### Word and element pointing rows
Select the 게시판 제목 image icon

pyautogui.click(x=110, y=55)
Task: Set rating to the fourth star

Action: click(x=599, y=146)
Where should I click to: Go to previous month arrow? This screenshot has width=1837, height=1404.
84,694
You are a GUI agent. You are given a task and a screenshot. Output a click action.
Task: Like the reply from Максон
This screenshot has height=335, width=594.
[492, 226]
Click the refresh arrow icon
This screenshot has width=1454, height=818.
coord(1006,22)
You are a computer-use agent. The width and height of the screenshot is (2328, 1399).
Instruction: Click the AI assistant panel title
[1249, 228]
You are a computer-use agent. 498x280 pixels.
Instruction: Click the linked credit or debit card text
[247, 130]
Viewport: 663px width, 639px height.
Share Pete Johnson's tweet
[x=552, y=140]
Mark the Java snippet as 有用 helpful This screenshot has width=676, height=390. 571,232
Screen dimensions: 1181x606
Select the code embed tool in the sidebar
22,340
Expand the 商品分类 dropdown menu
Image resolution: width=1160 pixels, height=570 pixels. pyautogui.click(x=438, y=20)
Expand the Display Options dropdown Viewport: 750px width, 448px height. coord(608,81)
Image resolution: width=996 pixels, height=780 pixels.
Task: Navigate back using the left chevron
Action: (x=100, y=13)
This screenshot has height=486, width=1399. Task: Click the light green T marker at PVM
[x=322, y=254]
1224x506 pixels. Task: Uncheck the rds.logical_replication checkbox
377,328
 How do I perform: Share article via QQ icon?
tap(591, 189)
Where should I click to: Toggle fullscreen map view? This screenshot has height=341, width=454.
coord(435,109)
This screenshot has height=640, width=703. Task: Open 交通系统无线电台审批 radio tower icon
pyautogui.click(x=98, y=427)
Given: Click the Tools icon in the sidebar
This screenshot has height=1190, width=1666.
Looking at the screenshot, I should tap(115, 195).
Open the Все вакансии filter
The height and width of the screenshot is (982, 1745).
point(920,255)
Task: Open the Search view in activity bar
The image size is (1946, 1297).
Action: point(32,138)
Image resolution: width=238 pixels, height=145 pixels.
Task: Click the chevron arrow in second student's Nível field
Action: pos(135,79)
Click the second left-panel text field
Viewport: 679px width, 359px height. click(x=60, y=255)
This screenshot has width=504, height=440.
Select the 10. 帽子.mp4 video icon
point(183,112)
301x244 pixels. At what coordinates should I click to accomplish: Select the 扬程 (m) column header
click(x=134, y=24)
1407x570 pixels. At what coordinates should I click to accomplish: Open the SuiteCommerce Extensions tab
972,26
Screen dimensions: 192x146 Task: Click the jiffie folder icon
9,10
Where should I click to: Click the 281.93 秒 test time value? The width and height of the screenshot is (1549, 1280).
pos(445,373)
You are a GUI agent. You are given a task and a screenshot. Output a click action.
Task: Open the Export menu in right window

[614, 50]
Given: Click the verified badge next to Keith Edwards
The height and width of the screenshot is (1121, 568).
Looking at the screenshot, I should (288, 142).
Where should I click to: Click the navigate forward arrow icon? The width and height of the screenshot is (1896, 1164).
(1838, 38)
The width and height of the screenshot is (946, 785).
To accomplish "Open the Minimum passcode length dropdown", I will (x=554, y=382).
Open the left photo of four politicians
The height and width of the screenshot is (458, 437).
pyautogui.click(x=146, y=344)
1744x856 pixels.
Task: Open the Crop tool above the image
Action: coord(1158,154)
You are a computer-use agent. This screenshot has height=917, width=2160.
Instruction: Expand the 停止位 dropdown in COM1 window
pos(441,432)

### EXERCISE
Lay out every line of the rows above as a JSON list of strings, one string per line, skipping blank lines.

### TASK ANSWER
[
  "Select the 게시판 제목 image icon",
  "pyautogui.click(x=110, y=55)",
  "Task: Set rating to the fourth star",
  "Action: click(x=599, y=146)",
  "Where should I click to: Go to previous month arrow? This screenshot has width=1837, height=1404.",
  "84,694",
  "You are a GUI agent. You are given a task and a screenshot. Output a click action.",
  "Task: Like the reply from Максон",
  "This screenshot has height=335, width=594.",
  "[492, 226]",
  "Click the refresh arrow icon",
  "This screenshot has width=1454, height=818.",
  "coord(1006,22)",
  "You are a computer-use agent. The width and height of the screenshot is (2328, 1399).",
  "Instruction: Click the AI assistant panel title",
  "[1249, 228]",
  "You are a computer-use agent. 498x280 pixels.",
  "Instruction: Click the linked credit or debit card text",
  "[247, 130]",
  "Viewport: 663px width, 639px height.",
  "Share Pete Johnson's tweet",
  "[x=552, y=140]",
  "Mark the Java snippet as 有用 helpful This screenshot has width=676, height=390. 571,232",
  "Screen dimensions: 1181x606",
  "Select the code embed tool in the sidebar",
  "22,340",
  "Expand the 商品分类 dropdown menu",
  "Image resolution: width=1160 pixels, height=570 pixels. pyautogui.click(x=438, y=20)",
  "Expand the Display Options dropdown Viewport: 750px width, 448px height. coord(608,81)",
  "Image resolution: width=996 pixels, height=780 pixels.",
  "Task: Navigate back using the left chevron",
  "Action: (x=100, y=13)",
  "This screenshot has height=486, width=1399. Task: Click the light green T marker at PVM",
  "[x=322, y=254]",
  "1224x506 pixels. Task: Uncheck the rds.logical_replication checkbox",
  "377,328",
  " How do I perform: Share article via QQ icon?",
  "tap(591, 189)",
  "Where should I click to: Toggle fullscreen map view? This screenshot has height=341, width=454.",
  "coord(435,109)",
  "This screenshot has height=640, width=703. Task: Open 交通系统无线电台审批 radio tower icon",
  "pyautogui.click(x=98, y=427)",
  "Given: Click the Tools icon in the sidebar",
  "This screenshot has height=1190, width=1666.",
  "Looking at the screenshot, I should tap(115, 195).",
  "Open the Все вакансии filter",
  "The height and width of the screenshot is (982, 1745).",
  "point(920,255)",
  "Task: Open the Search view in activity bar",
  "The image size is (1946, 1297).",
  "Action: point(32,138)",
  "Image resolution: width=238 pixels, height=145 pixels.",
  "Task: Click the chevron arrow in second student's Nível field",
  "Action: pos(135,79)",
  "Click the second left-panel text field",
  "Viewport: 679px width, 359px height. click(x=60, y=255)",
  "This screenshot has width=504, height=440.",
  "Select the 10. 帽子.mp4 video icon",
  "point(183,112)",
  "301x244 pixels. At what coordinates should I click to accomplish: Select the 扬程 (m) column header",
  "click(x=134, y=24)",
  "1407x570 pixels. At what coordinates should I click to accomplish: Open the SuiteCommerce Extensions tab",
  "972,26",
  "Screen dimensions: 192x146 Task: Click the jiffie folder icon",
  "9,10",
  "Where should I click to: Click the 281.93 秒 test time value? The width and height of the screenshot is (1549, 1280).",
  "pos(445,373)",
  "You are a GUI agent. You are given a task and a screenshot. Output a click action.",
  "Task: Open the Export menu in right window",
  "[614, 50]",
  "Given: Click the verified badge next to Keith Edwards",
  "The height and width of the screenshot is (1121, 568).",
  "Looking at the screenshot, I should (288, 142).",
  "Where should I click to: Click the navigate forward arrow icon? The width and height of the screenshot is (1896, 1164).",
  "(1838, 38)",
  "The width and height of the screenshot is (946, 785).",
  "To accomplish \"Open the Minimum passcode length dropdown\", I will (x=554, y=382).",
  "Open the left photo of four politicians",
  "The height and width of the screenshot is (458, 437).",
  "pyautogui.click(x=146, y=344)",
  "1744x856 pixels.",
  "Task: Open the Crop tool above the image",
  "Action: coord(1158,154)",
  "You are a computer-use agent. This screenshot has height=917, width=2160.",
  "Instruction: Expand the 停止位 dropdown in COM1 window",
  "pos(441,432)"
]